Since the start of the industrial revolution, energy demand in developing societies has grown immensely. Most energy for development has been supplied by burning coal, oil and natural gas. Burning these fossil fuels combines carbon with oxygen to produce CO2. Pre-industrial levels of CO2 in the living zone hovered near 280 parts per million (ppm). By 2015, atmospheric CO2 concentration had risen to over 400 ppm, and is climbing annually. Hence, fossil fuel burning has been largely blamed for increasing CO2 levels.
How dangerous could this rapid rise of CO2 be? Throughout much of Earth’s geological past, due to the normal slowness of change, atmospheric gases tended to reach a steady state, mostly because of the interplay between plants and processes like mountain building, erosion and normal volcanism.
Occasionally, however, catastrophic events seriously disturbed the steady state. In the deep past, asteroid impacts and nearly continent-sized volcanic eruptions caused climate change and triggered mass extinctions. These events happened so rapidly, geologically speaking, that the ability of plant life to maintain atmospheric steady state was overwhelmed long enough to collapse huge ecosystems, leading to extinctions.
The key is the rapidity of change. It has taken just 200 years for modern Earth to go from 280 ppm CO2 to over 400 ppm.
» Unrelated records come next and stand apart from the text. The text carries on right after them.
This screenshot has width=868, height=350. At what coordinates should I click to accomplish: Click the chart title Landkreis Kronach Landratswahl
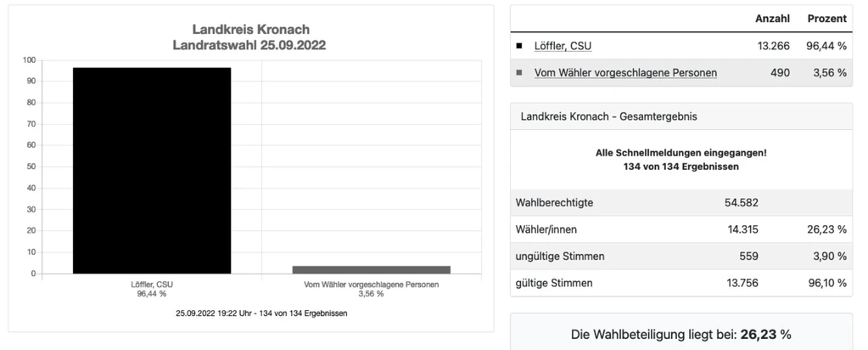250,37
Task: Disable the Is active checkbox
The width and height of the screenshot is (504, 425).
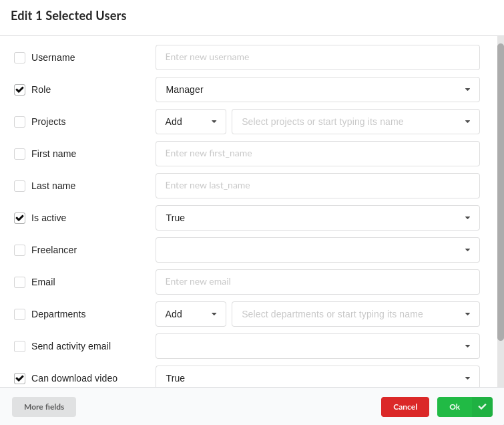Action: (x=20, y=218)
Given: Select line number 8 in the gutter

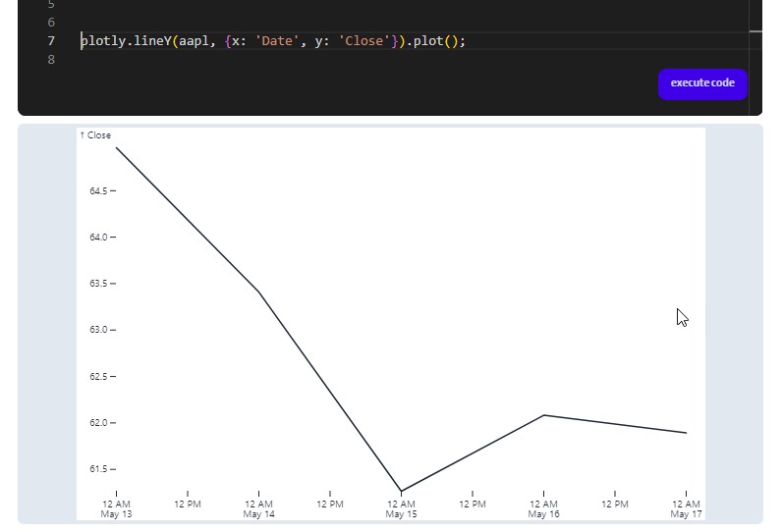Looking at the screenshot, I should (x=51, y=60).
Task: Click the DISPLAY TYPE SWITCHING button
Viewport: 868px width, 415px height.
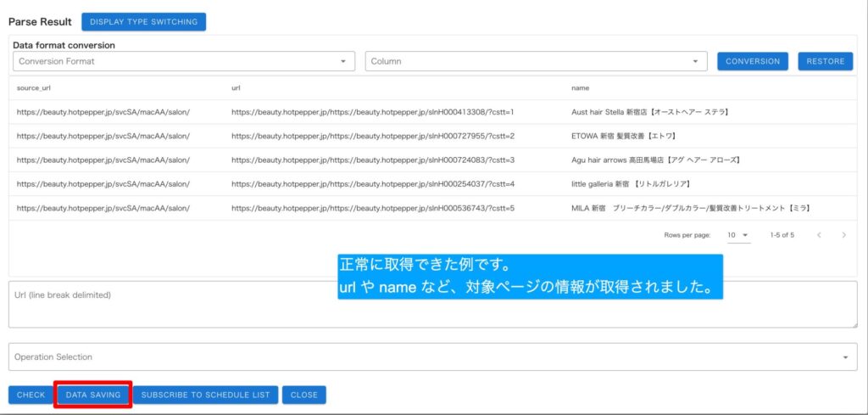Action: coord(143,21)
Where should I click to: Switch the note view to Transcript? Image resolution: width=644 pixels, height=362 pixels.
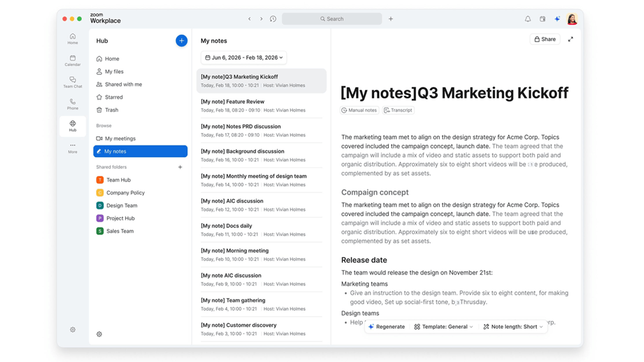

This rise in CO2 is happening so quickly that Earth’s plants may not have enough time to react and re-establish a steady state.
Some would argue this steady rise in CO2, and concomitant atmospheric warming, is a natural phenomenon not caused by burning fossil fuels. Does it really matter what the cause is? As a concerned citizen, I recognize that if there is a reasonable prospect of disaster, one’s best bet is to prepare for the worst, hope for the best, and do what it takes to mitigate the causes. Is it worthwhile taking seriously that Earth’s living zone temperature may rise five degrees Celsius over the next century or so, whatever the cause? On the way to a five degree rise, there will be side effects, including: sea-level will rise significantly as seawater warms and ice caps melt; methane, a greenhouse gas more powerful than CO2, will be released from permafrost; glacier-fed rivers arising in the mountains in western Alberta and elsewhere could become seasonal. Should we wait and see what will happen? Does the greater risk lie in letting things ride or in taking action?
I am firmly on the side of scientists on this issue. I cannot see that huge numbers of international climate researchers are conspiring to do anything except ascertain the potentially deadly effects of rapidly rising CO2 on civilization.